The auction was successful beyond any expectations, setting a record for a single-artist auction, and exceeding by ten times higher the existing record for the sale of a single artist's work at Sotheby's. It occurred as the financial markets plunged and on the day when Lehman Brothers went bankrupt.

===Hirst's associates===
The Sunday Times said that three of Hirst's business colleagues, with an interest in ensuring his work maintained a high value, had "propped up" the sale prices, making between them purchases or bids which totalled over half of the £70.5 million spent on the "crucial" initial sale day: Jay Jopling won the first lot at twice the estimate with a bid just short of £1 million, and was a high bidder on The Kingdom; his White Cube gallery was the underbidder on lots which reached an estimated £20 million. Hirst's dealer in the United States, Larry Gagosian won one lot at £880,000, and made the second highest bid for another lot which sold for £10.3 million. Harry Blain, a co-founder of the Haunch of Venison gallery which trades in Hirst's art, underbid on two items and won two, including a cabinet at £1.3 million.

The White Cube and Gagosian declined to discuss their motivations for bidding; Blain said that bids were entered on behalf of clients wishing to acquire the work. Other dealers observed that Gagosian, White Cube and Blain all have clients wishing to acquire Hirst's work. The chief executive of the Fine Art Fund, Philip Hoffman, said there was a degree of "protectionism" and that Jopling had bid for a "lousy piece", which was likely to fare badly in the sale.

==The exhibition-auction as media and marketing performance art==
At the time and afterwards the exhibition-auction has been described as a kind of marketing and media/communications performance art. In a Guardian newspaper article, Germaine Greer said, "Damien Hirst is a brand, because the art form of the 21st century is marketing. To develop so strong a brand on so conspicuously threadbare a rationale is hugely creative - revolutionary even."

The performative nature was later addressed in the exhibition at Tate Modern, "Pop Life: Art in a material world", to which critic Ben Lewis found it very offensive: "... the gallery texts have the temerity to claim that the greed-fuelled auction sale was a work of performance art in itself. That’s just the same as Stockhausen calling 9/11 a work of art." Another kind of media intervention occurred at the time of the Sotheby's exhibition and auction, as Ben Lewis was banned from the press event. He wrote, "Only carefully vetted art critics will fill the press pen and sympathetic TV channels pack the camera podium. Several members of the press thought to be critical of Hirst has been refused accreditation – among them me."

==Aftermath==
Colin Gleadell of The Daily Telegraph said that Gagosian, who was said to have been displeased at Hirst's decision to sell new work at auction, did not include him in a major show in Moscow.

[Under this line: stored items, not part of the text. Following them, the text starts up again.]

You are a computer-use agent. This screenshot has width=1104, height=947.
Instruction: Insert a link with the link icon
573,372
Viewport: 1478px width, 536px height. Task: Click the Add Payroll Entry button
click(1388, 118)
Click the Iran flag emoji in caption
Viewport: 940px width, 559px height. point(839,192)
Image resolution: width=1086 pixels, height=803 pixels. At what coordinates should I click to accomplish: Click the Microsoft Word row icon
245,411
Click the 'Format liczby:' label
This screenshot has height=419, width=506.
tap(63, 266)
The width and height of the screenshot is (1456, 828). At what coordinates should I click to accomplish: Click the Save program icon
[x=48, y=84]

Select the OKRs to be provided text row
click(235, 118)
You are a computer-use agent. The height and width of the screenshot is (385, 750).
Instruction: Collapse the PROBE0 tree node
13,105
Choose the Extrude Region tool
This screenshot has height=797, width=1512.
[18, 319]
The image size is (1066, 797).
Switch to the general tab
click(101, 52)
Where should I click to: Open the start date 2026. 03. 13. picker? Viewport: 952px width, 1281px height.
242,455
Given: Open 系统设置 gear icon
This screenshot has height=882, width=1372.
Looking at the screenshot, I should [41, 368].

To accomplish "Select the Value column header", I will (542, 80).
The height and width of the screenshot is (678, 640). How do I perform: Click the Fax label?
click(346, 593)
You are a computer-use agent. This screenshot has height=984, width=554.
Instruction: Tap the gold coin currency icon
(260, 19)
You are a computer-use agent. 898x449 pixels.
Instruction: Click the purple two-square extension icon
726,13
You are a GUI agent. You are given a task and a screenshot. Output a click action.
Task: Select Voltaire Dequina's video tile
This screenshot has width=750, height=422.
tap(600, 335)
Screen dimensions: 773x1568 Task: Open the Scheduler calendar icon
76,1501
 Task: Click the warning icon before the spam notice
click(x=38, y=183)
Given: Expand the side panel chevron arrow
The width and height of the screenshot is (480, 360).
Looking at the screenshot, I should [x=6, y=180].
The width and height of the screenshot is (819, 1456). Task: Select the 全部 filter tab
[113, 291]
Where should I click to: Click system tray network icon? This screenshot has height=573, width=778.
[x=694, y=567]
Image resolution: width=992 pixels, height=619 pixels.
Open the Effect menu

Since the auction, Hirst has implied that contemporary art is over-priced, including his own work, whose price he plans to reduce to take account of the recession. In November, contracts were not renewed for 17 of the 22 assistants who manufacture pills for Hirst's series of drug cabinets, as well as another three who make butterfly paintings for him. Jude Tyrrell, director of Hirst's main art production company Science Ltd, said that temporary contracts had not been renewed as the result of a planned termination of certain bodies of work; Hirst had announced in July that he would cease producing medicine cabinets, as well as spin and butterfly paintings.